[Data items]

********

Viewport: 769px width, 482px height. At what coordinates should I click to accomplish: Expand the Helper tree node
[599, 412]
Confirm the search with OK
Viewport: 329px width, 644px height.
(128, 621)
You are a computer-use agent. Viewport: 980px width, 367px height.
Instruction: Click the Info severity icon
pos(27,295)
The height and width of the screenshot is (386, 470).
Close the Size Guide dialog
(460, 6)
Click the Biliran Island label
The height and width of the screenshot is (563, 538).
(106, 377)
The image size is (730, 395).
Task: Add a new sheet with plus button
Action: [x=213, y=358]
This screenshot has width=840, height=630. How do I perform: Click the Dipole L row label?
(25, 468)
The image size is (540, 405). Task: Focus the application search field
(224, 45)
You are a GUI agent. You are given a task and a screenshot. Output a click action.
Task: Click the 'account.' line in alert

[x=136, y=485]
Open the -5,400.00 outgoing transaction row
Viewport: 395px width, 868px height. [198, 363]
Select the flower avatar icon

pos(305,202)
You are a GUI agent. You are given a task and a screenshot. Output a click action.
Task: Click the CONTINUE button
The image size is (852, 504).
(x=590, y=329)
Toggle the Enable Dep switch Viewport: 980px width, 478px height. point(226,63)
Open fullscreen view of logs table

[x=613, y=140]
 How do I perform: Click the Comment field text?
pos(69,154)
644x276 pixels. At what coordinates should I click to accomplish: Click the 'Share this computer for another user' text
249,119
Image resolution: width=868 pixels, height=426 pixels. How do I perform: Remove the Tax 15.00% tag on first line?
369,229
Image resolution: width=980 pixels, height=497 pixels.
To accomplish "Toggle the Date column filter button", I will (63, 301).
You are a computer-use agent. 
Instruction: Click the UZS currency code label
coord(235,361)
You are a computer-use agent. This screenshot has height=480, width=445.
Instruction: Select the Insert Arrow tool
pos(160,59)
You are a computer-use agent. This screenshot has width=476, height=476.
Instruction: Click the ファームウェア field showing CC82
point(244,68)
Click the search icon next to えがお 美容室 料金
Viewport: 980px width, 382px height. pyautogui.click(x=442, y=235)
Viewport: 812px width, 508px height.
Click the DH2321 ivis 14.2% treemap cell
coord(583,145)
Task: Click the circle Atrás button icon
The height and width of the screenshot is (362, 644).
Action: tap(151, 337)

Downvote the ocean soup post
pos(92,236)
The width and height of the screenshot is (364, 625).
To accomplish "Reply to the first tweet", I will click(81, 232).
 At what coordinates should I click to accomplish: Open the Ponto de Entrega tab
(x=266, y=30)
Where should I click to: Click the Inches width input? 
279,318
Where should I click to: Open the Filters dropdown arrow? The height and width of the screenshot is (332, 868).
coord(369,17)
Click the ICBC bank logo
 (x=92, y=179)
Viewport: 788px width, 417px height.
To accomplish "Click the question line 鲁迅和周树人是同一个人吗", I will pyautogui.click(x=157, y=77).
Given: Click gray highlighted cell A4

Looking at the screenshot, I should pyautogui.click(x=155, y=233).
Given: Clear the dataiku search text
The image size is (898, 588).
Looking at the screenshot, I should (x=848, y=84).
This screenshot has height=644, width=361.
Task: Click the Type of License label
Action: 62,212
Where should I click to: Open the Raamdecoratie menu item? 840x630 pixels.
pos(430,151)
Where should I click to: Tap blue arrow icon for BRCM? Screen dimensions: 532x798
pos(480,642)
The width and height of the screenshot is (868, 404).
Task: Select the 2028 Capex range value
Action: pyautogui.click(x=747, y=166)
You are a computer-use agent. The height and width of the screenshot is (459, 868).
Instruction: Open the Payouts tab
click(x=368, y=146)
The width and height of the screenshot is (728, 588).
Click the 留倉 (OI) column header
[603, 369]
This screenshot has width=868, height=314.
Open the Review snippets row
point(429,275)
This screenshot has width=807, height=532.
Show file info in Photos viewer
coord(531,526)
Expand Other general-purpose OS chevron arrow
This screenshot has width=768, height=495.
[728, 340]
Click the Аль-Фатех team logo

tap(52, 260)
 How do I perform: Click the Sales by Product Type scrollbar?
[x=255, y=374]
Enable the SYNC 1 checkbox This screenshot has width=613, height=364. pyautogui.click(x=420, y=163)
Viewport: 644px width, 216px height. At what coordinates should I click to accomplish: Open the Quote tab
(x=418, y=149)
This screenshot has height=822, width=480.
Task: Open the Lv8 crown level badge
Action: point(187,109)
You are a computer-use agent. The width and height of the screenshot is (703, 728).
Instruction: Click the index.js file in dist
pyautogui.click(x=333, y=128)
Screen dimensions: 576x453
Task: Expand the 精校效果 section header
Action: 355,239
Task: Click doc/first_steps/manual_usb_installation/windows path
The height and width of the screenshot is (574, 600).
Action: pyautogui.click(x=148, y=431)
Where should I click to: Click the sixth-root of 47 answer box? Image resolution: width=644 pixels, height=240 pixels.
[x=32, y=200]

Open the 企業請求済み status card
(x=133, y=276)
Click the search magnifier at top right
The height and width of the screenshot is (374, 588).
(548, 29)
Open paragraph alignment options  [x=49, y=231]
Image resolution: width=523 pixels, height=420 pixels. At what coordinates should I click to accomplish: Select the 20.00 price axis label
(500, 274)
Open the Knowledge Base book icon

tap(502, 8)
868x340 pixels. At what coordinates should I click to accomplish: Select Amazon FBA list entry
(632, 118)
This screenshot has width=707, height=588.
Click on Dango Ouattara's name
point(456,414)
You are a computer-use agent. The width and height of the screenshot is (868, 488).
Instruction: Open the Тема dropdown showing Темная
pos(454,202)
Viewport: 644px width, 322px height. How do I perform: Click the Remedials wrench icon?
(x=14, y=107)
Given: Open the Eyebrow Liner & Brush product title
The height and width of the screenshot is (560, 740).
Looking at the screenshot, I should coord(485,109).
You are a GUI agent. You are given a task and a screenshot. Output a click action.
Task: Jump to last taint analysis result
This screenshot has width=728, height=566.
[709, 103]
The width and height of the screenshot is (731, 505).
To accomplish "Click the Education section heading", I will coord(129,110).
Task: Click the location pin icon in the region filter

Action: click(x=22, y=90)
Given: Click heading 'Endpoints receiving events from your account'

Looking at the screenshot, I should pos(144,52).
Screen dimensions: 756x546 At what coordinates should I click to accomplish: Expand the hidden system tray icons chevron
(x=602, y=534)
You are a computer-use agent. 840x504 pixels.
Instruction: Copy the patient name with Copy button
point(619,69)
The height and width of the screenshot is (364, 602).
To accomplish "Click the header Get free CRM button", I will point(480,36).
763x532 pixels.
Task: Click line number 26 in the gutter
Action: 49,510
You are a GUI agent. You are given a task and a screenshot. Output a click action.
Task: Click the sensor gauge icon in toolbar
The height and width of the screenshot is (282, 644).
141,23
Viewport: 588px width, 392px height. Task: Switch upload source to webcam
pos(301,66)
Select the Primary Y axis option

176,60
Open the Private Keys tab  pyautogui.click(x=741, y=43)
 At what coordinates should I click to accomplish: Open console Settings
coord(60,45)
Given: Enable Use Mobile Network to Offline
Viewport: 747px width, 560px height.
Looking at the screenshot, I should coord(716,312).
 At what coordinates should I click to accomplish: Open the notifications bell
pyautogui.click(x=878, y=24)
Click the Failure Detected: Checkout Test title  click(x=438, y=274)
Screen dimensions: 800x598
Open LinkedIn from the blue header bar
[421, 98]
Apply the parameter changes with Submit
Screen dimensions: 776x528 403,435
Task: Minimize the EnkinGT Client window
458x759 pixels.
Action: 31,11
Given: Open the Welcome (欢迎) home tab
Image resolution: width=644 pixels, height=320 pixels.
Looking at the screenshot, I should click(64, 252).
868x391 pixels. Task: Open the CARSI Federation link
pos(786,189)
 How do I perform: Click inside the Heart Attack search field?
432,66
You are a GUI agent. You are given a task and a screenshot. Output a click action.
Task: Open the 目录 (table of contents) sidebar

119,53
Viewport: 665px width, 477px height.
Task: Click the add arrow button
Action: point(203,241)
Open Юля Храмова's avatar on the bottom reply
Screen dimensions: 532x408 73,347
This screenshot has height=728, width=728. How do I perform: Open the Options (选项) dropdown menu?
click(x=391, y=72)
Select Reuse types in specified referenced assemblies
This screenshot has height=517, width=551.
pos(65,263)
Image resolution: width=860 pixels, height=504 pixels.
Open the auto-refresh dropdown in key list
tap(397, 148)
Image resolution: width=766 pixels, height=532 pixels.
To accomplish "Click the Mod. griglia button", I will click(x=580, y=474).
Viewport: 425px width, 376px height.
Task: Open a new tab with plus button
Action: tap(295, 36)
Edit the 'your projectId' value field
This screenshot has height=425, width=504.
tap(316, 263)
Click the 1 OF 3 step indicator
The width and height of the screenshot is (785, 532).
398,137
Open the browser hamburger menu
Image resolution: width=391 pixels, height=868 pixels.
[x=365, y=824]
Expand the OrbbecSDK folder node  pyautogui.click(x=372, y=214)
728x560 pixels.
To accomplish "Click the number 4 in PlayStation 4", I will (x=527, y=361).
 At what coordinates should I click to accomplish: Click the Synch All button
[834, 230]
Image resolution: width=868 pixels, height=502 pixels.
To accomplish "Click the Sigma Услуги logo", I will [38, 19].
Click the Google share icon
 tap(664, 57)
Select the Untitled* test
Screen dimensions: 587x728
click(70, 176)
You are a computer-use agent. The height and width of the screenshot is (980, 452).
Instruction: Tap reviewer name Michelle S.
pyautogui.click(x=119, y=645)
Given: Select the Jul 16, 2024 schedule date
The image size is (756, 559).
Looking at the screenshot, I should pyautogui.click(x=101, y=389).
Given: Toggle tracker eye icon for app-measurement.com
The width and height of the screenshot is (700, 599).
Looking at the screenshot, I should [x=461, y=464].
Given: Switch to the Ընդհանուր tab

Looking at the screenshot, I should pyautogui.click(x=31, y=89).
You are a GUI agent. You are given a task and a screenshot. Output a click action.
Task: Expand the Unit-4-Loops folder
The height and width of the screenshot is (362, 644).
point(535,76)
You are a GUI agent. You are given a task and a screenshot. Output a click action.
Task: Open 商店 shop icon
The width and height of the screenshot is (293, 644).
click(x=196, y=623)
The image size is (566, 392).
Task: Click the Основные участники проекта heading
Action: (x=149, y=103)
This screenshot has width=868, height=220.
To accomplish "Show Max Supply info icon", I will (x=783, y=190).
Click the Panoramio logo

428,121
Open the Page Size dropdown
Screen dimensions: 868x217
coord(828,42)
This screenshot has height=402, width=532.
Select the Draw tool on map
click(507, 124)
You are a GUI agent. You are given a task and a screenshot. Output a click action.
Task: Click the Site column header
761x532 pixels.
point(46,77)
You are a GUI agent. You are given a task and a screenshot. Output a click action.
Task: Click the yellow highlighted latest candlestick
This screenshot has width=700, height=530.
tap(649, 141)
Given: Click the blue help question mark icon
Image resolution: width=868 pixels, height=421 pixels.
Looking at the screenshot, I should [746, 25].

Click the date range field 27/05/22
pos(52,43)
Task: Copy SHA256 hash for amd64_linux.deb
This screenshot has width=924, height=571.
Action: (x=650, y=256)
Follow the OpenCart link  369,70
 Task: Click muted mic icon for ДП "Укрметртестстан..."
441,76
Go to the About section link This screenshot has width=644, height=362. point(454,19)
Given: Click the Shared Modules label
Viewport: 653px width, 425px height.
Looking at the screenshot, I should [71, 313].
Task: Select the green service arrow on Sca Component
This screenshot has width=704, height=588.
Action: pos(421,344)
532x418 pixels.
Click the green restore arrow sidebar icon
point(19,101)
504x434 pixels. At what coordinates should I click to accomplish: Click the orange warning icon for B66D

********

• **Exercise brief**: Using the data above, repeat exactly the lines that begin at the line with "Given: Select the Jul 16, 2024 schedule date" and end at the line with "Task: Open 商店 shop icon", both ends included.

• **Answer space**:
Given: Select the Jul 16, 2024 schedule date
The image size is (756, 559).
Looking at the screenshot, I should pyautogui.click(x=101, y=389).
Given: Toggle tracker eye icon for app-measurement.com
The width and height of the screenshot is (700, 599).
Looking at the screenshot, I should [x=461, y=464].
Given: Switch to the Ընդհանուր tab

Looking at the screenshot, I should pyautogui.click(x=31, y=89).
You are a GUI agent. You are given a task and a screenshot. Output a click action.
Task: Expand the Unit-4-Loops folder
The height and width of the screenshot is (362, 644).
point(535,76)
You are a GUI agent. You are given a task and a screenshot. Output a click action.
Task: Open 商店 shop icon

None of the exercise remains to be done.